As the economy became less concerned with sedentary agriculture and the industrial revolution took over, the new middle classes and noveaux riches began to take judicial positions. This new rising classes unsurprisingly refused to protect the unearned privileged position of the landed classes. Hence, in the case of Kreglinger8 Viscount Haldale LC was un willing to offer a blanket protection of property but would only do so when the substance of the contractual provision, in this case a supposed collerative advantage, was actually intended to be part of a mortgage rather than a separate contractual agreement.

This is was a new period when the middle class, a more commercial class, wanted to protect their own interests and thus were less willing to allow equity to infringe the sanctity of a contract. Neither the judiciary of the 17th Century nor the Judiciary of the late 19th Century offered arguments that were intrinsically superior to the other, instead they responded to a change of circumstances as the upper classes became less important.

Yet it can be more convincingly argued that the rise and fall of equity redemption is less to do with the law responding to the interest of certain classes and more its reaction to changing economic circumstances. Cannadine9 shows that the economy before the end of the 19th Century was based and reliant upon land. The reliability and stability of land was an ideal asset to be used as a security. Money lenders were more willing to loan large sums because of the reliability of land as a security.

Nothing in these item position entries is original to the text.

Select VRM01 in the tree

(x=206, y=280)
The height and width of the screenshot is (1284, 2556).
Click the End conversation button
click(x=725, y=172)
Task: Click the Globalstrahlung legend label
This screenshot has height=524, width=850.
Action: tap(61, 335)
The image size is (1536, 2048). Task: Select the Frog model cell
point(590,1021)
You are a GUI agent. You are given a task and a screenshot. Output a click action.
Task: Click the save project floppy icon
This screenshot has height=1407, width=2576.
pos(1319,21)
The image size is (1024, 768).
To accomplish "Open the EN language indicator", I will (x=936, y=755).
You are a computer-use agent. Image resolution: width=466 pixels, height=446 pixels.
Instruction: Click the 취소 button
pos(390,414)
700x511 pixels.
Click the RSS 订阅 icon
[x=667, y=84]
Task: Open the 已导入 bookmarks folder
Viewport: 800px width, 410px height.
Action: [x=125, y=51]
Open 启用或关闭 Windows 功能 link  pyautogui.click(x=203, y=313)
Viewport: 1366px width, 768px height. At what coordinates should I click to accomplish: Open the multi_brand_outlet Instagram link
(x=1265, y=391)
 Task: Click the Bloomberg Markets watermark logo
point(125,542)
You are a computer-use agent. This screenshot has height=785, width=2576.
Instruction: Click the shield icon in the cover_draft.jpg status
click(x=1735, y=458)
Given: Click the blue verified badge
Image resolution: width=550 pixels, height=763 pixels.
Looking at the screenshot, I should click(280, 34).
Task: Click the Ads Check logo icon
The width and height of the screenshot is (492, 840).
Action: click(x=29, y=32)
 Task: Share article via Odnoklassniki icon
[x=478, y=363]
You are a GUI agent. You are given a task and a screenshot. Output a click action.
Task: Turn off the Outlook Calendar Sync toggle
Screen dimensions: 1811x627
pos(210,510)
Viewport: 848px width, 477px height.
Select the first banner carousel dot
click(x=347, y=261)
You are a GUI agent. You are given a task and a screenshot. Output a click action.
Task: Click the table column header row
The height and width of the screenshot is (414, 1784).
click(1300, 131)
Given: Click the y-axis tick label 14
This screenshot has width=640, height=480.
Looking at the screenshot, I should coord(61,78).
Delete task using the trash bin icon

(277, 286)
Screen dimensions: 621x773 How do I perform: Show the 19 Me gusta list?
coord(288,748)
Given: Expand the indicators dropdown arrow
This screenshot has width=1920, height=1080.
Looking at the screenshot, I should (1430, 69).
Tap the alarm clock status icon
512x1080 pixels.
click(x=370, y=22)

This can be seen by the grand indebtness that many members of the aristocracy incurred by the end of 19th Century, for example spectacular bankruptcy of the Duke of Buckingham who had incurred debts of i?? 1. 5 million. Although this was an exceptional case Bagehot commented that the largest land titles were all mortgaged. The economy was fuelled by what the Economist calls an "implicit faith" on the stability and reliability of land. Such loans would fuel the economy by increased investment or consumption by the landed classes.

Duke of Durham invested in coal mines by heavily mortgaging his land and Cannadine claims that many members of the aristocracy increased consumption by improving their land or rebuilding their houses. However, the late 19th Century witnessed an agricultural depression that led to the what Cannadine estimates to be a 30% plummet in the value of land across the whole country. Under such conditions it made little economic sense for the law to protect an unstable and unreliable security especially since the landed classes were themselves beginning to sell their property10.

The "implicit faith" that rested in land reached a dramatic end and instead the economy required the court to enforce a Hobbesian reliance on the sanctity of contract. The importance is that money will not be lent in a time of instability and uncertainty and when land lost its economic value the economy began to rely on the certainty of contracts being enforced. Hence in Kightsbridge the equitable doctrine of redemption is only allowed to infringe "freedom of contract" in consideration of the commercial context of the transaction, for example where the parties dealing on equal bargaining power.

Therefore, it was the changing importance of land as a security rather than the importance of the ruling class as a class that is a more convincing explanation of the rise and fall of the equity of redemption. This view is reinforced by the fact that the two competing authorities of E Spring and Thompson, whereas disagreeing to the extent of crisis and restructuring in the landed classes, both conclude that by the end of the 19th Century the landed classes were not in any less an entrenched social position.